** THE DATA follows **
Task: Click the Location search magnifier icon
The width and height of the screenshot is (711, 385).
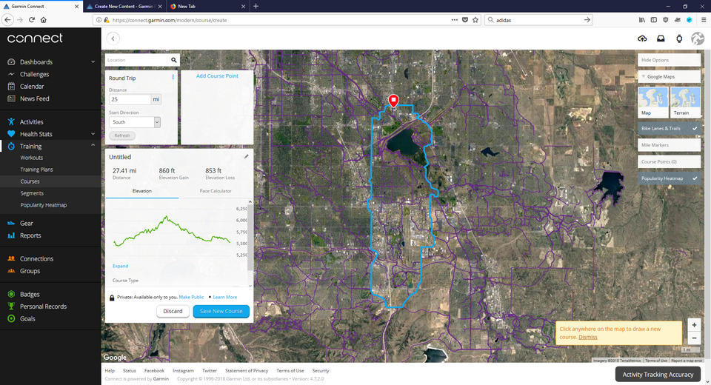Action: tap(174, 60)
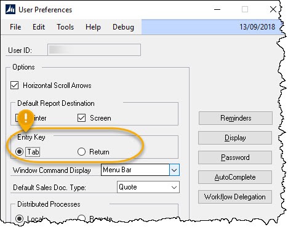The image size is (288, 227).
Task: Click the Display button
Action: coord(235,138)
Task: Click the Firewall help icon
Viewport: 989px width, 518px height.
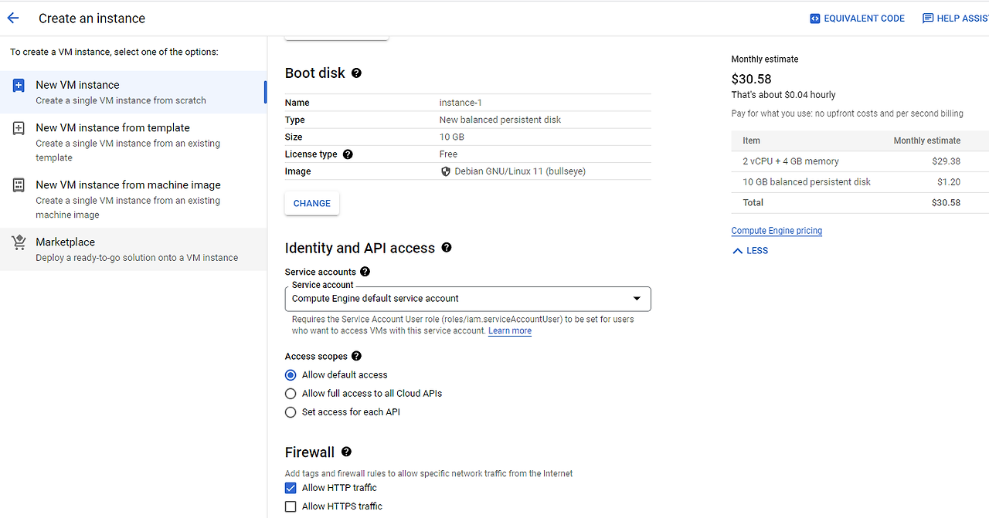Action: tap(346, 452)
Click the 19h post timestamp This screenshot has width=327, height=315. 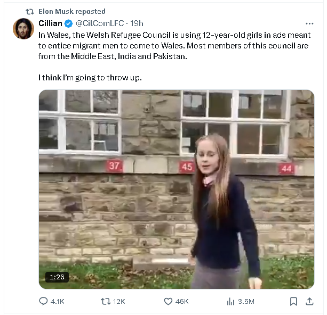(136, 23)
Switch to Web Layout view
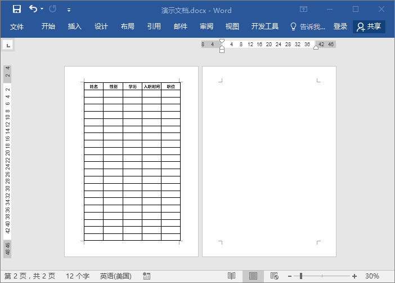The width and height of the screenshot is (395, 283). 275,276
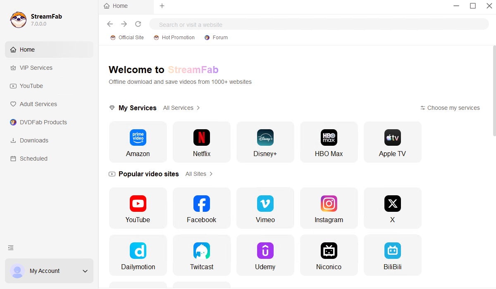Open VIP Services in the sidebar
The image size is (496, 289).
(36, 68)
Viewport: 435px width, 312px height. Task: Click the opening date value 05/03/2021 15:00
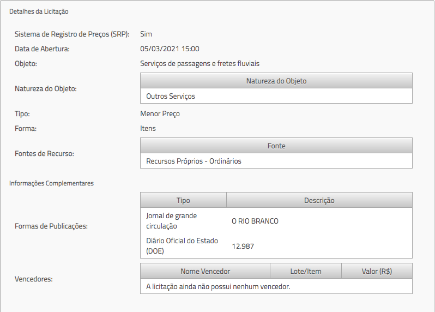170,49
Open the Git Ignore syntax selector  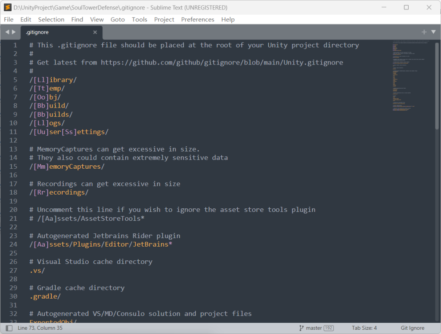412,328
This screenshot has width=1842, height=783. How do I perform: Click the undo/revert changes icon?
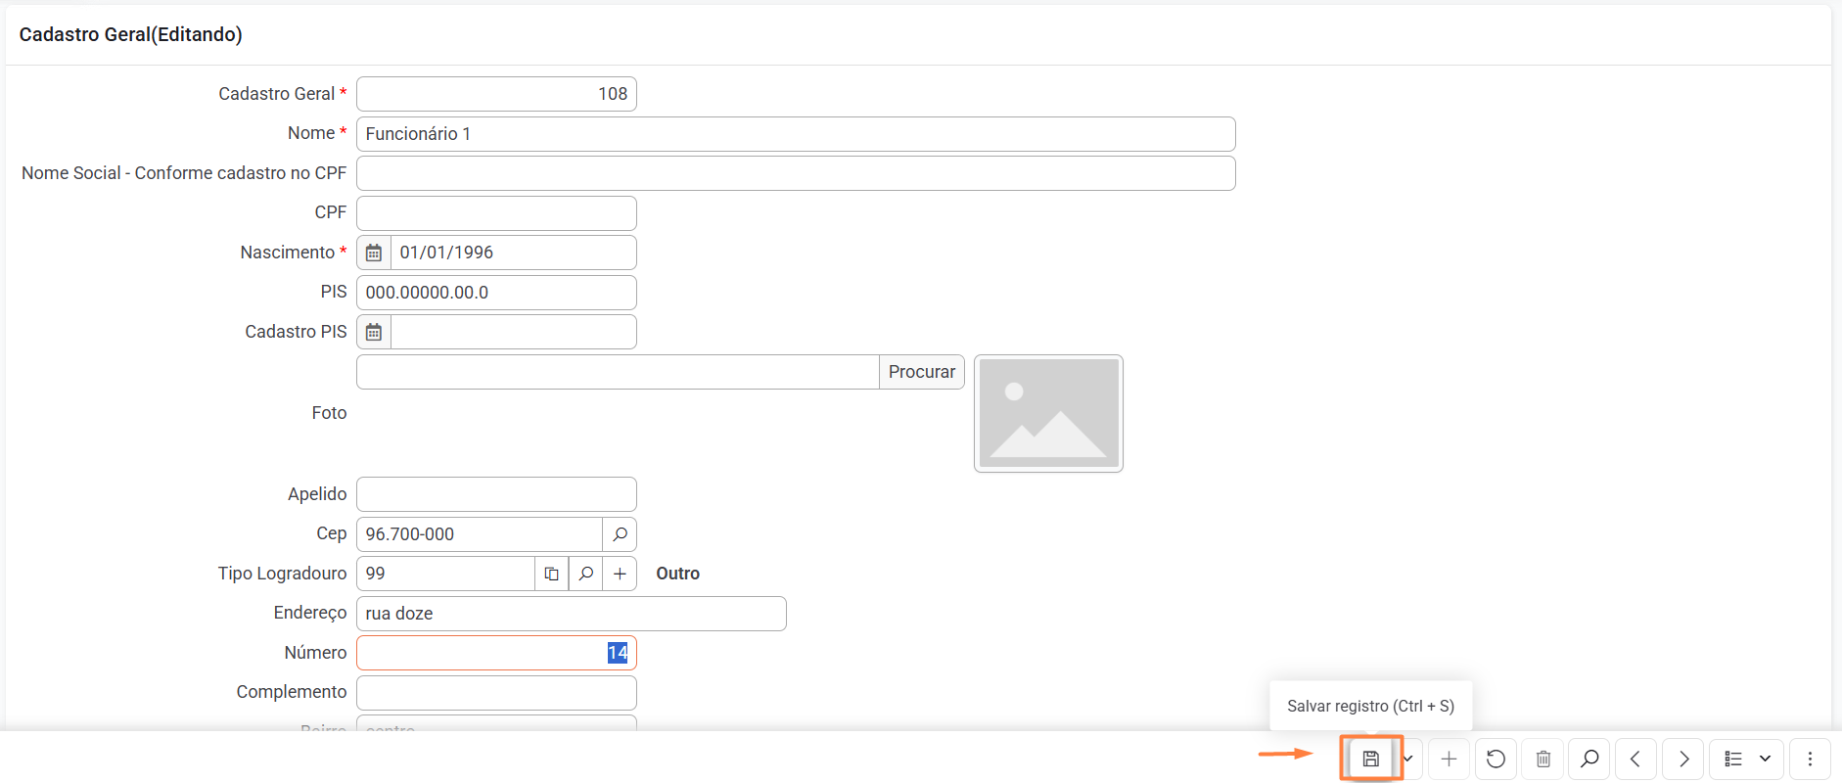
** End of THE DATA **
PROBLEM DESCRIPTION → Where the string "icon" appears in a line of the entries above, return that line.

TASK SOLUTION →
Task: Click the Location search magnifier icon
Task: Click the Firewall help icon
This screenshot has width=1842, height=783. How do I perform: Click the undo/revert changes icon?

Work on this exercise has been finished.